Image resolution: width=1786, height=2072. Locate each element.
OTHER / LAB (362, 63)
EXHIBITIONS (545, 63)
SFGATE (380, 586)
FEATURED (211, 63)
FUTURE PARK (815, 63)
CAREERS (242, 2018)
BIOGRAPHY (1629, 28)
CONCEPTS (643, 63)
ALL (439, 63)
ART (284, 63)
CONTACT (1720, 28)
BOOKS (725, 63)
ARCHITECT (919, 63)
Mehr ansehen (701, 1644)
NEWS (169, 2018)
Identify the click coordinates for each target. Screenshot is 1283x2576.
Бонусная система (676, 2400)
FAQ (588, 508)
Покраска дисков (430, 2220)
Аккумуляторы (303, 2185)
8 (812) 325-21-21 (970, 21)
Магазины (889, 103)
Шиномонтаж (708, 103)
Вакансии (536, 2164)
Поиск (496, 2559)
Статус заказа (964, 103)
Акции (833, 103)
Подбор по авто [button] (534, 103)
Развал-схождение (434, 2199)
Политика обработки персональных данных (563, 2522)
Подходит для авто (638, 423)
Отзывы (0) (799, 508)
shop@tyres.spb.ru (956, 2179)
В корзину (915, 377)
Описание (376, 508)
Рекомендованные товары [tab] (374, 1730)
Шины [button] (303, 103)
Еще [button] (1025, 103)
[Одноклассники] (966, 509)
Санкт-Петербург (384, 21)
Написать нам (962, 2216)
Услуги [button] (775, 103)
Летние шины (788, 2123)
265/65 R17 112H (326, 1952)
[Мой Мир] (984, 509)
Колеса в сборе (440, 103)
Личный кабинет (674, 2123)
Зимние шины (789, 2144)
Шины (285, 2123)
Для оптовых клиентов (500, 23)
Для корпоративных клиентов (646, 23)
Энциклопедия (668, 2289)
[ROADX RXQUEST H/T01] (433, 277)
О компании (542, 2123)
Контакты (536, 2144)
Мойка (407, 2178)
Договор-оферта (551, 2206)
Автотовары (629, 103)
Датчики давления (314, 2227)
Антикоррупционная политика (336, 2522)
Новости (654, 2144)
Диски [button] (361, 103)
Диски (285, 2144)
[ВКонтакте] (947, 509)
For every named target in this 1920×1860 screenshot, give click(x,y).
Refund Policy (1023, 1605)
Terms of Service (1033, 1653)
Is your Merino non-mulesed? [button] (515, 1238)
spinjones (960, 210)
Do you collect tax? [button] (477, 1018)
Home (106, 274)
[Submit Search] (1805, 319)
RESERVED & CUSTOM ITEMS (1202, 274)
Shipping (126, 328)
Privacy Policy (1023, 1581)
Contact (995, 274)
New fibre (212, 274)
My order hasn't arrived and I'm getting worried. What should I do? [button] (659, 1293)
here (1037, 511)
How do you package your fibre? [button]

■ Exercise prompt
Transcribe each entry exactly.

■ Written response
Image resolution: width=1786, height=2072. Locate each element.
OTHER / LAB (362, 63)
EXHIBITIONS (545, 63)
SFGATE (380, 586)
FEATURED (211, 63)
FUTURE PARK (815, 63)
CAREERS (242, 2018)
BIOGRAPHY (1629, 28)
CONCEPTS (643, 63)
ALL (439, 63)
ART (284, 63)
CONTACT (1720, 28)
BOOKS (725, 63)
ARCHITECT (919, 63)
Mehr ansehen (701, 1644)
NEWS (169, 2018)
Identify the click coordinates for each target. Screenshot is 1283x2576.
Бонусная система (676, 2400)
FAQ (588, 508)
Покраска дисков (430, 2220)
Аккумуляторы (303, 2185)
8 (812) 325-21-21 (970, 21)
Магазины (889, 103)
Шиномонтаж (708, 103)
Вакансии (536, 2164)
Поиск (496, 2559)
Статус заказа (964, 103)
Акции (833, 103)
Подбор по авто [button] (534, 103)
Развал-схождение (434, 2199)
Политика обработки персональных данных (563, 2522)
Подходит для авто (638, 423)
Отзывы (0) (799, 508)
shop@tyres.spb.ru (956, 2179)
В корзину (915, 377)
Описание (376, 508)
Рекомендованные товары [tab] (374, 1730)
Шины [button] (303, 103)
Еще [button] (1025, 103)
[Одноклассники] (966, 509)
Санкт-Петербург (384, 21)
Написать нам (962, 2216)
Услуги [button] (775, 103)
Летние шины (788, 2123)
265/65 R17 112H (326, 1952)
[Мой Мир] (984, 509)
Колеса в сборе (440, 103)
Личный кабинет (674, 2123)
Зимние шины (789, 2144)
Шины (285, 2123)
Для оптовых клиентов (500, 23)
Для корпоративных клиентов (646, 23)
Энциклопедия (668, 2289)
[ROADX RXQUEST H/T01] (433, 277)
О компании (542, 2123)
Контакты (536, 2144)
Мойка (407, 2178)
Договор-оферта (551, 2206)
Автотовары (629, 103)
Датчики давления (314, 2227)
Антикоррупционная политика (336, 2522)
Новости (654, 2144)
Диски [button] (361, 103)
Диски (285, 2144)
[ВКонтакте] (947, 509)
For every named target in this 1920×1860 screenshot, give click(x,y).
Refund Policy (1023, 1605)
Terms of Service (1033, 1653)
Is your Merino non-mulesed? [button] (515, 1238)
spinjones (960, 210)
Do you collect tax? [button] (477, 1018)
Home (106, 274)
[Submit Search] (1805, 319)
RESERVED & CUSTOM ITEMS (1202, 274)
Shipping (126, 328)
Privacy Policy (1023, 1581)
Contact (995, 274)
New fibre (212, 274)
My order hasn't arrived and I'm getting worried. What should I do? [button] (659, 1293)
here (1037, 511)
How do you package your fibre? [button]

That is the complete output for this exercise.